ACTIVITY
Each line of the records is to be returned verbatim, with the images omitted.

SOURCE INFORMATION

_ _ _ _

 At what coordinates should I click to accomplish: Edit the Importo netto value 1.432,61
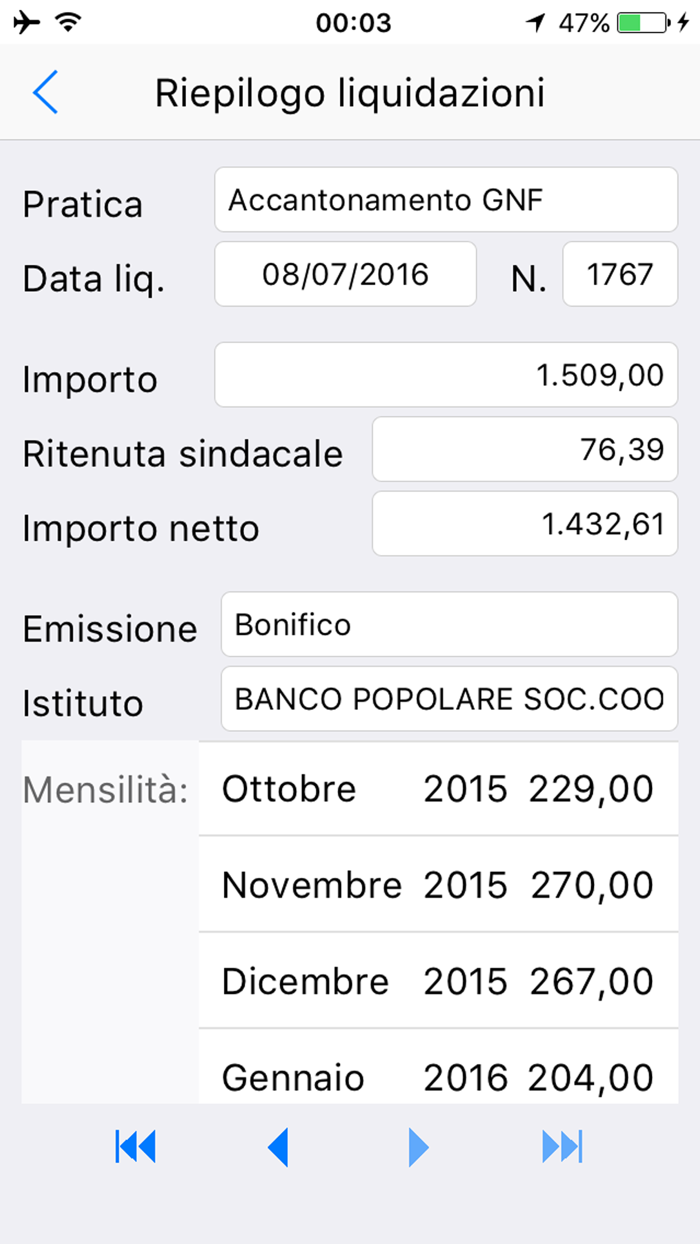pyautogui.click(x=524, y=523)
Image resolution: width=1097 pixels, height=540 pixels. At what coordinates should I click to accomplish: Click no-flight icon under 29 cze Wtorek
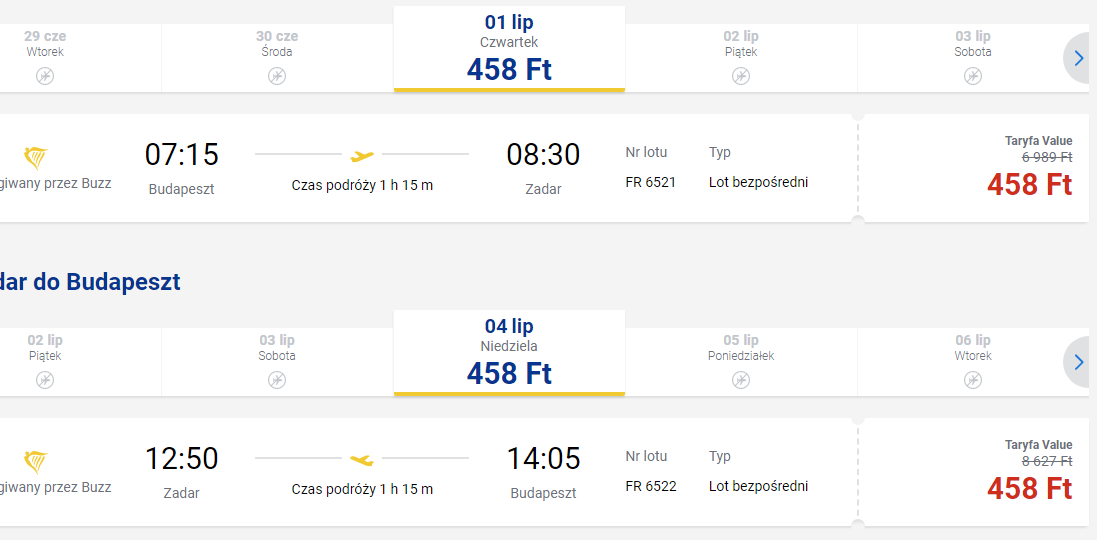point(45,76)
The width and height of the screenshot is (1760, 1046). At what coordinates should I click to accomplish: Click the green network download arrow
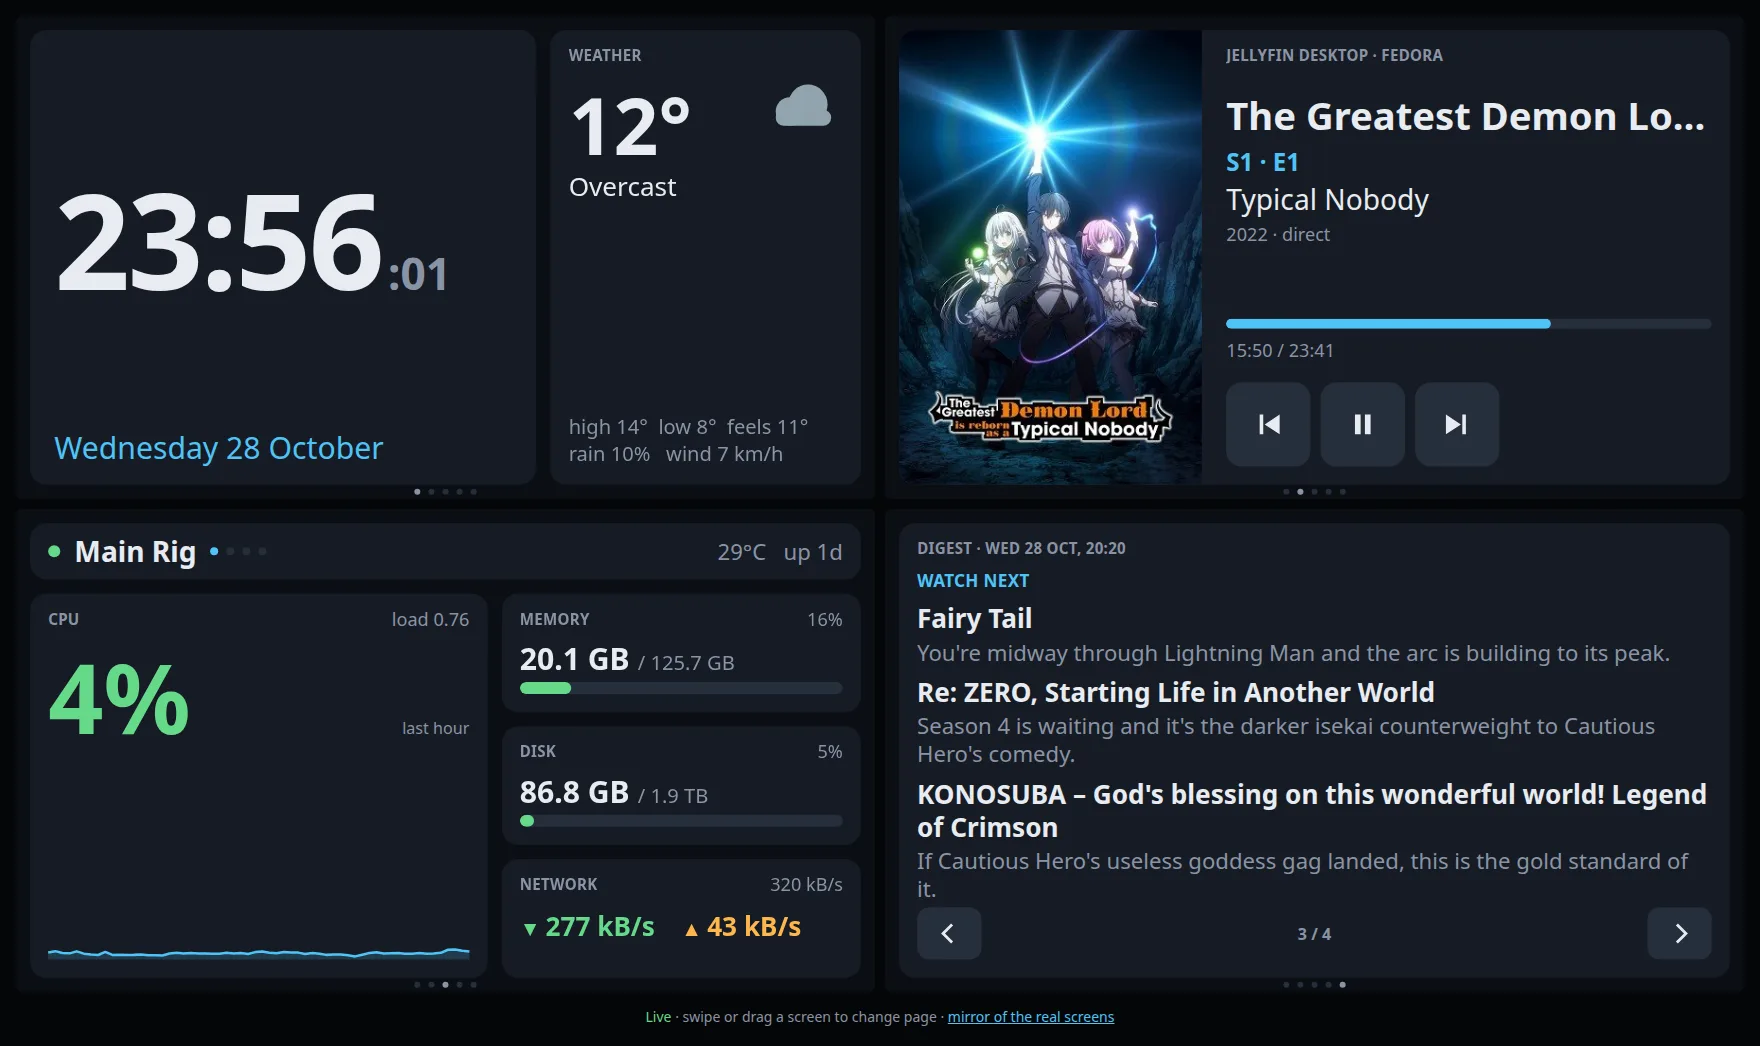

_ _ _ _

EXERCISE ANSWER
 At what coordinates should I click to accomplish: Edit the Importo netto value 1.432,61
pyautogui.click(x=524, y=523)
Image resolution: width=1097 pixels, height=540 pixels. At what coordinates should I click to accomplish: Click no-flight icon under 29 cze Wtorek
point(45,76)
The width and height of the screenshot is (1760, 1046). At what coordinates should I click to accomplish: Click the green network download arrow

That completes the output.